I believe that to be motivated about something you need to have a few things, you need to be part of the process, making some of the decisions or feeling that your input is valued. You also need to want it to succeed, this is the difficult one to achieve, if you’re part of a team and you don’t think it’s the right thing to do and you don’t really want it to succeed then that will bring down the rest of the team, as well as frustrating you and making you more unmotivated.

You have to take some responsibility for changing your perspective on a project or a task, sure your manager could identify that you are not too keen on it and they could throw some rewards your way to help with the motivation, but ultimately you need to want to make yourself motivated and communicate what is stopping you be motivated.

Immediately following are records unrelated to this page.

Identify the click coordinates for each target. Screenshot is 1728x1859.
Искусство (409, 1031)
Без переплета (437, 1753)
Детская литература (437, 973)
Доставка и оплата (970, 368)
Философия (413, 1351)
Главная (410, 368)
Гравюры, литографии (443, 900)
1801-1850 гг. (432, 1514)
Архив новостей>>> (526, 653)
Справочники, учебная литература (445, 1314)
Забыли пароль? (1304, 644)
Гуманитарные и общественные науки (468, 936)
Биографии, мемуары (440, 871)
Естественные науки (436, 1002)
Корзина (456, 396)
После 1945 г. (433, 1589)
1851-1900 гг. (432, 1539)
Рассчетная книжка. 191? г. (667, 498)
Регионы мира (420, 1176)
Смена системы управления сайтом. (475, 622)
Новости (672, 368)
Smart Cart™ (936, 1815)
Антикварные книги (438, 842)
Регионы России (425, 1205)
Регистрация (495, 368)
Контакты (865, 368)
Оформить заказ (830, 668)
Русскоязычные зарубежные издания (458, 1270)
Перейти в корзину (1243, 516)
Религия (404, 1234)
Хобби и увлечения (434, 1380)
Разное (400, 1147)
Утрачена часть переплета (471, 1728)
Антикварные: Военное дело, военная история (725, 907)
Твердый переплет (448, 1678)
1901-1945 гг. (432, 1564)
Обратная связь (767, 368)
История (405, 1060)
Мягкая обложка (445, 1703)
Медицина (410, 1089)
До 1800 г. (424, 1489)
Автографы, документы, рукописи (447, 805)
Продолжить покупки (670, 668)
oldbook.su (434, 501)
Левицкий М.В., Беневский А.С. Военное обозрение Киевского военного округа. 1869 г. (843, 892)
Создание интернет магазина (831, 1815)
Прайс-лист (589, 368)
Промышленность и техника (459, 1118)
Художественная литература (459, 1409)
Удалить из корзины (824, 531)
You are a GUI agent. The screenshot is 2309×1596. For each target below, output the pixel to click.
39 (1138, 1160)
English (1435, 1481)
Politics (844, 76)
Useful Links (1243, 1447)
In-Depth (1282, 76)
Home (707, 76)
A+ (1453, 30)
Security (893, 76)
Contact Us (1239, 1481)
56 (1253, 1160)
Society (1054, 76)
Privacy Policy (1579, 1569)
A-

When I am in a situation where I’m struggling to get motivated about it I tend to look at why we are doing it, in most cases it is to get us to our end goal on the road map at which point, even if I disagree with the task I remember it’s an iterative process and we are always iterating towards the goal, that is all it normally takes for me to get back to being motivated. I am not suggesting that will work for you, but you should have a look and a think and see why you are not being motivated and then come to terms with it. For me it is always abut getting to the end goal, as long as we’re doing that I’m happy, I use to struggle more with it in the past, always wanting the perfect solution, but after time I realised that is not really feasible so I came to terms with accepting little victories that are towards the goal rather than the end goal in one step.

Summary

As nice as it is to blame everyone else for you not being motivated to do something, you have to take some responsibility to get motivated. There’s only so much your boss will be able to do, they may throw money at you which might well help in the short term but it won’t in the long term. So look at yourself and why you are not motivated and try to work out what you need to do to get yourself motivated about the task in hand.